| Brand | Micron |
|---|---|
| Model | M550 |
| Capacity | 256GB |
| Usage Class | Client |
| Host Interface | SATA 6Gb/s |
|---|---|
| Total Interface Bandwidth | 6 Gb/s |
| Form Factor | 2.5" 7mm |
|---|
| NAND Flash | 20nm MLC |
|---|---|
| Drive Writes Per Day | 0.08 |
| Total Bytes Written | 72 TBW |
| Sequential Read | 550 MB/s |
|---|---|
| Sequential Write | 500 MB/s |
| Random Read IOPS | 90000 |
| Random Write IOPS | 80000 |
| Average Latency | μs |
| Mean Time Between Failures | 1.5 Million Hours |
|---|---|
| Uncorrectable Bit Error Rate | 1.0×10⁻¹⁷ |
| Power Loss Protection | Yes |
The MTFDDAK256MAY (M550 256GB) is best suited for read-intensive client and edge-cache workloads that need strong SATA consistency, delivering up to 550/500 MB/s sequential performance and 90,000/80,000 IOPS from durable 20nm MLC NAND. Compared with typical TLC-based SATA drives in the same class, it offers a more balanced mix of low-latency random performance and 72 TB endurance, making it a solid choice for OS boot, application acceleration, and light mixed-use workstation deployments.
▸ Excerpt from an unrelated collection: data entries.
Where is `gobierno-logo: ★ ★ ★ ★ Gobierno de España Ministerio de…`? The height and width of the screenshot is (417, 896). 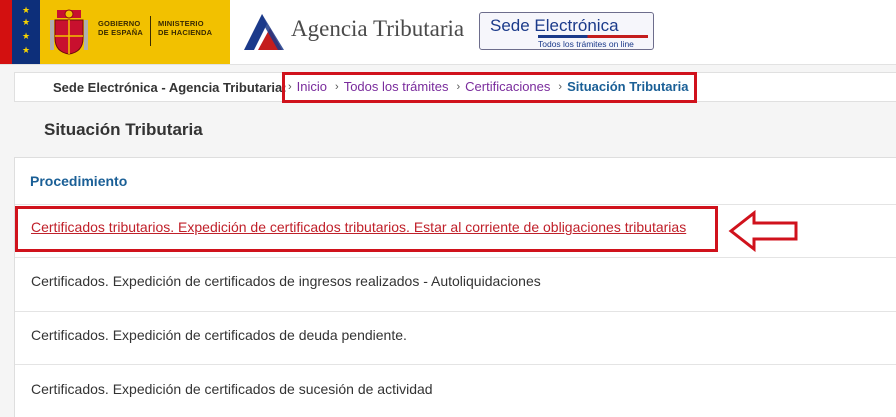
gobierno-logo: ★ ★ ★ ★ Gobierno de España Ministerio de… is located at coordinates (115, 32).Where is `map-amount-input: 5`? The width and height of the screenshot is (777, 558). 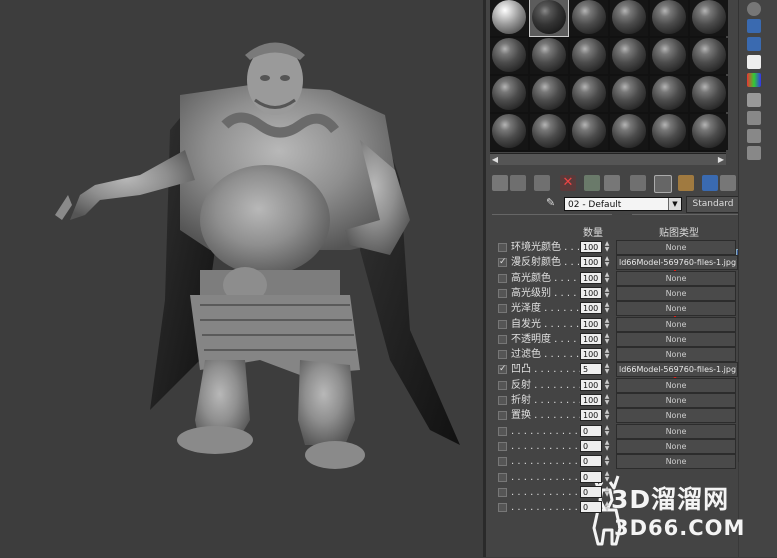
map-amount-input: 5 is located at coordinates (591, 370). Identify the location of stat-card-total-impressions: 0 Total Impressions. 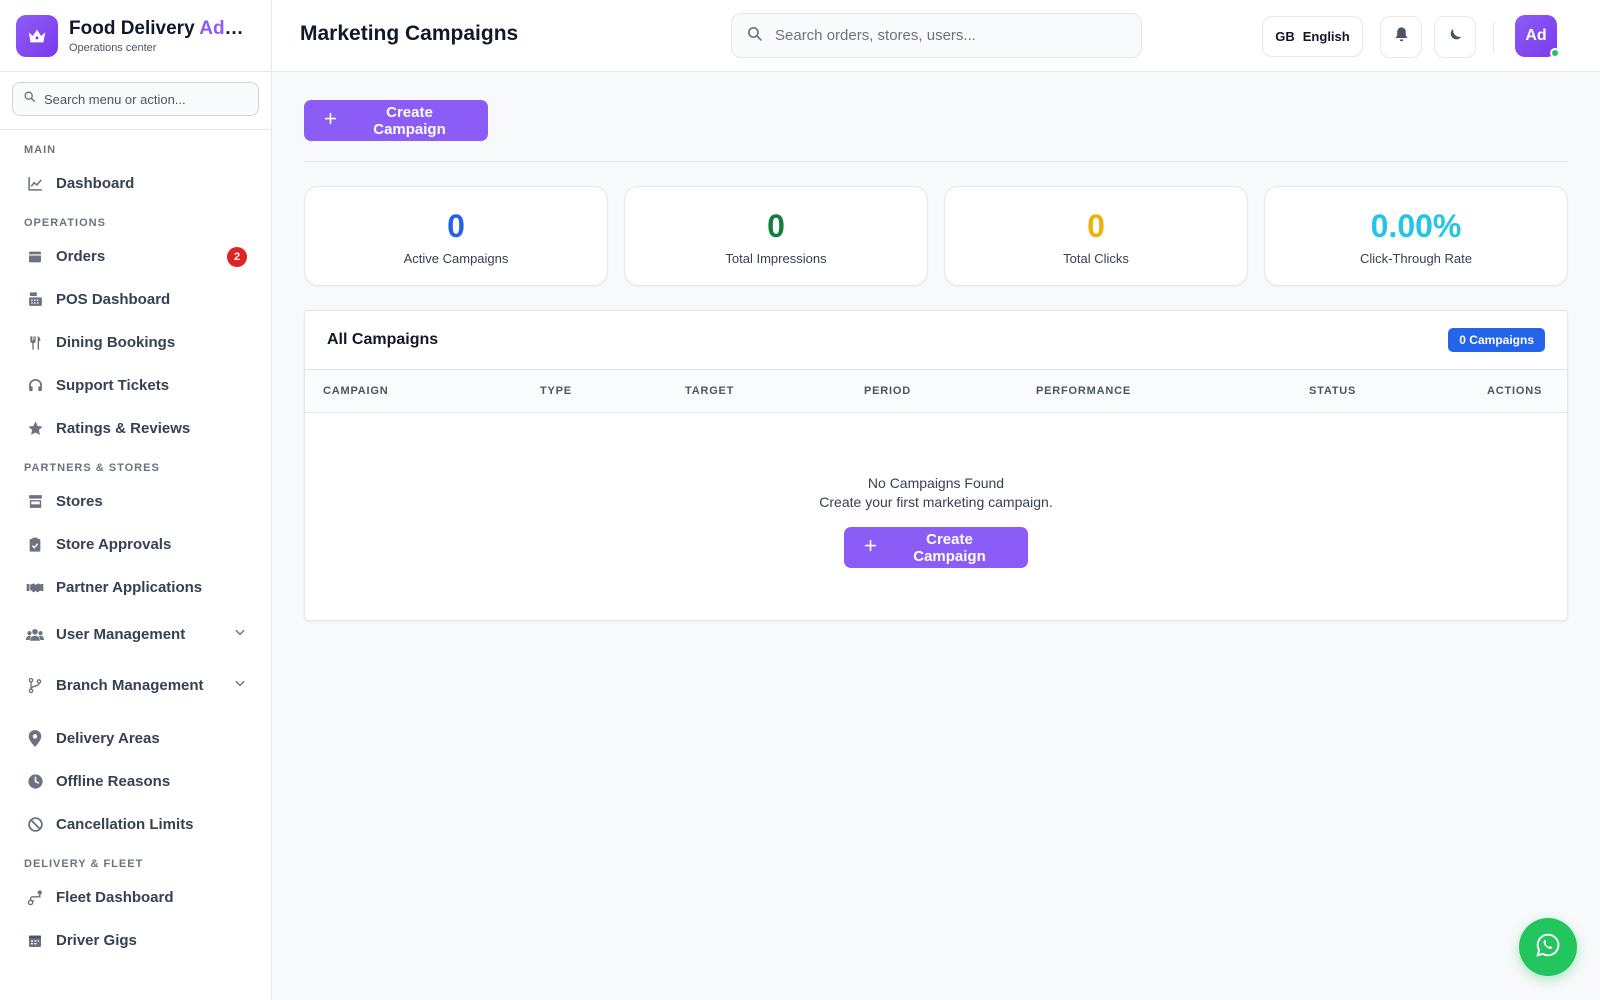
(776, 236).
With an endurance rating of 72 TBW and 0.08 DWPD, the MTFDDAK256MAY is well suited for typical read-heavy and mixed-use workloads such as OS boot, office applications, embedded systems, and general industrial computing. In practical terms, this level of endurance is sufficient for a system drive under normal daily usage and can support long-term deployment, including many years of stable operation when write volume remains moderate. For reliability, the drive includes power-loss protection (PLP), which helps preserve in-flight data and protect metadata integrity if power is interrupted unexpectedly. Its UBER specification of 1.0E-15, together with a 1.5 million hour MTBF, indicates a dependable enterprise-class design focused on low uncorrectable error rates and consistent operation in business-critical environments.
1. The SATA 6Gb/s interface ensures broad compatibility with legacy enterprise platforms, enabling straightforward upgrades without changing existing server or storage backplanes.
2. With sequential read performance of 550 MB/s, this drive accelerates boot storms, image distribution, and large-file access in virtualized and read-heavy environments.
3. Delivering up to 90,000 random read IOPS, it helps databases and VDI workloads respond faster under highly concurrent small-block access patterns.
4. Rated at 0.08 DWPD, this SSD is best suited for read-centric enterprise applications where capacity, stability, and cost efficiency matter more than heavy daily rewrite demands.
5. Built on 20nm MLC NAND, it provides a balanced mix of endurance, data integrity, and predictable performance for long-life business deployments.
Lower capacity reference: 128GB Higher capacity reference: 512GB Within this enterprise SSD family, the 256GB model sits at the practical sweet spot. Compared with the 128GB version, it offers noticeably better headroom for OS growth, logs, swap, and application updates, reducing capacity pressure in long-life deployments. Compared with the 512GB option, it preserves nearly the same enterprise-class sequential and random I/O behavior while keeping acquisition cost and per-node storage budgeting under tighter control. This makes 256GB especially well suited for small-to-medium virtualization clusters, such as hosting boot and utility volumes for roughly 40 to 60 infrastructure-focused virtual machines.
Q: Is MTFDDAK256MAY suitable for a write-heavy database server?
A: MTFDDAK256MAY is generally not ideal for write-heavy database workloads. With 0.08 DWPD and 72TB TBW, it is better suited for read-intensive, boot, cache, or light mixed-use enterprise applications.
Q: How many full drive writes per day can it actually endure over its warranty period?
A: This model is rated at 0.08 DWPD, meaning about 8% of its 256GB capacity can be written daily over the warranty period. That equals roughly 20GB of writes per day.
Q: Does it include power loss protection (PLP) and why is that critical?
A: Yes, it includes power loss protection. PLP helps preserve in-flight data and metadata during unexpected outages, reducing corruption risk and improving storage reliability in server and enterprise environments.
Q: What RAID level is recommended for this SSD?
A: The recommended RAID level depends on workload priorities. RAID 1 is suitable for simple redundancy, while RAID 10 is typically preferred for better performance and fault tolerance in business-critical systems.